In the figure, each box shows one prefetcher. Within the box, each dot represents the result of a benchmark. To get a suite-wide average, we calculate weighted-average from each benchmark, with the miss per kilo instruction (MPKI) as the weight. This way, applications with more misses are given more weight in evaluating prefetcher behavior. To show the weight visually, the area of each dot is proportional to the weight.

The first thing to note is the sheer range of accuracy in essentially all monolithic prefetchers. The worst-performing application for each monolithic prefetcher achieves an effective accuracy between 7% and 23%. On average, the effective accuracy of the monolithic prefetchers ranges from 45% to 69%. In contrast, TPC has a much more limited range, with the worst application having an effective accuracy of 49% and the global average is 82%. To see this a bit better, we summarize the global average of effective accuracy of each prefetcher in Figure 12. For TPC, we show the effect as we add one component after another. Similar to effective accuracy, we define effective coverage as the percentage reduction of misses as a result of using a prefetcher. We show effective accuracy and coverage for both L1 and L2 caches. We see that the effective coverage of TPC is significantly better than monolithic prefetchers in the L1 cache. The difference is much smaller in the L2 cache. Despite issuing fewer prefetches, TPC has higher effective coverage. This is because of better accuracies.

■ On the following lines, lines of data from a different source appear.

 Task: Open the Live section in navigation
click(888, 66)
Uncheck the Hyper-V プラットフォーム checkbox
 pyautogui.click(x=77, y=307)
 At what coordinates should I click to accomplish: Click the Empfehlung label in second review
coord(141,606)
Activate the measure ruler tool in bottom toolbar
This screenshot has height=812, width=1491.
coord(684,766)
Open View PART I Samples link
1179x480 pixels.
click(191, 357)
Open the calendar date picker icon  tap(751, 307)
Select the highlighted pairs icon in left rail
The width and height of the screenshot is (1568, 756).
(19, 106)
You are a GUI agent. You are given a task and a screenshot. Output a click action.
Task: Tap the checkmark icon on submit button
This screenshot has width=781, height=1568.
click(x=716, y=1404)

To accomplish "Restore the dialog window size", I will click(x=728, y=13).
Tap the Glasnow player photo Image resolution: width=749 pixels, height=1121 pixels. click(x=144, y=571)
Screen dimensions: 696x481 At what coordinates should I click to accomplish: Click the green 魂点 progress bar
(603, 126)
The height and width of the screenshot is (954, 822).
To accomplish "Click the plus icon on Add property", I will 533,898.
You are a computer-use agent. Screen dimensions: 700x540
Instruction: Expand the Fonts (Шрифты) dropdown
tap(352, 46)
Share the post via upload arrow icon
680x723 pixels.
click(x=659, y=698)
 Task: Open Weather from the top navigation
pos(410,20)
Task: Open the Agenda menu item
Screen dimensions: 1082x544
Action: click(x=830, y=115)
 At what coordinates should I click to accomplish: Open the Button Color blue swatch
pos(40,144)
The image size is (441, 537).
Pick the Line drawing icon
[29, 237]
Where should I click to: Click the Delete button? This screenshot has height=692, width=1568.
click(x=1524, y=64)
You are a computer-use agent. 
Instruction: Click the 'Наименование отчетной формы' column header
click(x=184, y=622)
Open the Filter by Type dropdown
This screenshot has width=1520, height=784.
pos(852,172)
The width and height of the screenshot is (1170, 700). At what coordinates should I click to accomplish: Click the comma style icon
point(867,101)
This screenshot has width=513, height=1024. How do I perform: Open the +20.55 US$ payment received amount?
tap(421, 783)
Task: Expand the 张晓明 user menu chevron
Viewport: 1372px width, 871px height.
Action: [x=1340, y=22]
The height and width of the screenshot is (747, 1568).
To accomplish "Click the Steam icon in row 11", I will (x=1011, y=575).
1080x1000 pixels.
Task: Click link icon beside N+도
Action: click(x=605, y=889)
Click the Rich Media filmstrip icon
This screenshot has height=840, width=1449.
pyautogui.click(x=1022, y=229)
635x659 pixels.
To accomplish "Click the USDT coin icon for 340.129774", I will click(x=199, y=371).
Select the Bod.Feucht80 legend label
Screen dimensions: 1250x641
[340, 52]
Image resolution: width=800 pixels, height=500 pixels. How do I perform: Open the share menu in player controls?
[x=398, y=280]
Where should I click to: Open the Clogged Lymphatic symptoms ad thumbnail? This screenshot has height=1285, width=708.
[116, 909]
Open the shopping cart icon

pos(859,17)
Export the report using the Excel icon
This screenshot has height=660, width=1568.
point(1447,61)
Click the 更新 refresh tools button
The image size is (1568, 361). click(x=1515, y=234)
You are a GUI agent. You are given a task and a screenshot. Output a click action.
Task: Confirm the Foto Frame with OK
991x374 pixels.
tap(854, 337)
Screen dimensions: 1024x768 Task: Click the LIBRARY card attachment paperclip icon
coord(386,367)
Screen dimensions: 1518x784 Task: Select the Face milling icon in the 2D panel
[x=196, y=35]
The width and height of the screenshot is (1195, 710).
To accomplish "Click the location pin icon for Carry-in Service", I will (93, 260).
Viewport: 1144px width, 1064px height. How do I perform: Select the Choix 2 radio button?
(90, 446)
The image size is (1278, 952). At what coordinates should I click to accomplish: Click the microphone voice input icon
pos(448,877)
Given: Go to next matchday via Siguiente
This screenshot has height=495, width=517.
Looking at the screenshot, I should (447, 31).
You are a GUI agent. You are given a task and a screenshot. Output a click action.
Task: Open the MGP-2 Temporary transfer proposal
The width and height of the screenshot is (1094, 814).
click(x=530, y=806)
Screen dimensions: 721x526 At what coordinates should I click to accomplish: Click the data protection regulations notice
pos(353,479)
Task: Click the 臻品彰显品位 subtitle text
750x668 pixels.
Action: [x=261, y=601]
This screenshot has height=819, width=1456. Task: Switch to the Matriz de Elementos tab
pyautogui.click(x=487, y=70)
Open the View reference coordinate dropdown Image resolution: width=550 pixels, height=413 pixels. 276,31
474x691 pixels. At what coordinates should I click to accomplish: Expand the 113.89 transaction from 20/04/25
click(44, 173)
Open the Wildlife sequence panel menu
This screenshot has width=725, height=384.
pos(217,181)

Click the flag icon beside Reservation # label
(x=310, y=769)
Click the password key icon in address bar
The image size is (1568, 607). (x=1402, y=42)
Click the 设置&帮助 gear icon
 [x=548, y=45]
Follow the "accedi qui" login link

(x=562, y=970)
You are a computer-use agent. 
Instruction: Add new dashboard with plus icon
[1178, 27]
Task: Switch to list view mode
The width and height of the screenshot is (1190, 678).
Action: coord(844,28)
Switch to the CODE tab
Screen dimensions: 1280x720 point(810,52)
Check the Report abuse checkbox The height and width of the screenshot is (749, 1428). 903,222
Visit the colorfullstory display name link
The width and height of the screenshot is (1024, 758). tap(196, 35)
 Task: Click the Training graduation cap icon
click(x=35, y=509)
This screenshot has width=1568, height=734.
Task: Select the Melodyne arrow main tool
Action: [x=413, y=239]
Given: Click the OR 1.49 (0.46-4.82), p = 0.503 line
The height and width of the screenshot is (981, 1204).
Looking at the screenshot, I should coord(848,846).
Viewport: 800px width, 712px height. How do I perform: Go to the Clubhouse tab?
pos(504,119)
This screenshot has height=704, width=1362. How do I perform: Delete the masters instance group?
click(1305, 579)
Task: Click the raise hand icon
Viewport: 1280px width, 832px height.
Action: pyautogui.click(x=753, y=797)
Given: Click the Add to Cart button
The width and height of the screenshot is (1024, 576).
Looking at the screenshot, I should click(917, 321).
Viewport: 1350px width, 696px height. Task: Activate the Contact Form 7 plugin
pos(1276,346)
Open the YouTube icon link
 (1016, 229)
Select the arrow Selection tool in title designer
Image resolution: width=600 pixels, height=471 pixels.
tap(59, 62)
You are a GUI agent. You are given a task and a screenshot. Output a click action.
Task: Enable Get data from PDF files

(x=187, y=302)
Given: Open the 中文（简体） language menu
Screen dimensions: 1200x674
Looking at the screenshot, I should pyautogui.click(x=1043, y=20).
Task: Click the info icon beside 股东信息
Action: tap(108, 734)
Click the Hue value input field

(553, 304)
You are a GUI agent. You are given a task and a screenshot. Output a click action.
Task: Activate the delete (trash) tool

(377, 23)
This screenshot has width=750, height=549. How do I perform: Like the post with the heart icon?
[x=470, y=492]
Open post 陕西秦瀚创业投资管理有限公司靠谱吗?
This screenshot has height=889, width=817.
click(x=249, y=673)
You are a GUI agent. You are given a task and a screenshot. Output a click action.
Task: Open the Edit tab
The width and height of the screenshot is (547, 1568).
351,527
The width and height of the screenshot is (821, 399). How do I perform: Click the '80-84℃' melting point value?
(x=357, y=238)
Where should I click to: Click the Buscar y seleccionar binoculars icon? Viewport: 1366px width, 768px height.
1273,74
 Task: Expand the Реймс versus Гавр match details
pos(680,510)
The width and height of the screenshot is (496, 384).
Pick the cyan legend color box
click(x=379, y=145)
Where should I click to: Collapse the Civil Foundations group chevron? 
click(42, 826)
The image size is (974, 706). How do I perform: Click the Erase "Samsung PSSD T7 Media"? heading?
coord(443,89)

**Figure 12.** Effective accuracy and coverage vs scope for different prefetchers at L1 and L2 caches. Monolithic prefetchers are shown in solid dots. Composite prefetcher TPC's result is shown in hollow circles from left to right as we incrementally turn on T2, P1, and C1 components.

Intuitively, as we increase the scope, we are facing more difficult targets, which lowers the effective accuracy. This intuition largely agrees with empirical results. For TPC, as we go from strided stream, to pointer chasing, to high locality streams, the accuracy of prefetches issued understandably drops. In monolithic prefetchers, those with a high scope tend to have a lower effective accuracy. The line in the figure

 $<sup>^{5}</sup>$ Note that many prefetchers are not designed to prefetch into L1. But in almost all designs, the version prefetching into L1 is (slightly) better in overall speed than prefetching into L2. We will discuss this point more later.



Figure 13. Effective accuracy vs scope by different prefetchers (left to right) in three categories: from top to bottom LHF, MHF, and HHF. For one application using one prefetcher, one dot shows the effective accuracy and scope in the corresponding category.

shows the result of linear regression. As we increase the scope, some of the drop in accuracy may be inevitable. But for the current target, there is an accuracy gap between TPC and the monolithic prefetchers.

To understand this accuracy gap better, we divide all accesses subjectively into three categories with increasing difficulty of prefetch and see the accuracies in each category. We call these categories low-, mid-, and high-hanging fruit (LHF, MHF, and HHF for short). They correspond to strided accesses, non-strided accesses with high spatial locality, and everything else. Note that the division is done offline to have a better approximation to "ground truth". Nevertheless, it is still a somewhat subjective division. Every prefetch issued is labeled as one of the categories.

To properly account for overall impact of each prefetcher's effort in these categories, we follow every prefetch and try to account for its pollution impact. Specifically, any prefetched line is marked. If it serves an on-demand access later, the line earns a positive credit. If it causes an additional miss, then it earns a negative credit. We maintain an additional set of cache tags, which track the alternative reality where no prefetch is issued. When an access misses in the cache but finds its tag in the alternative-reality cache tags, we have a prefetching-induced miss. In this case, one negative credit is equally divided among the prefetched lines currently in the set.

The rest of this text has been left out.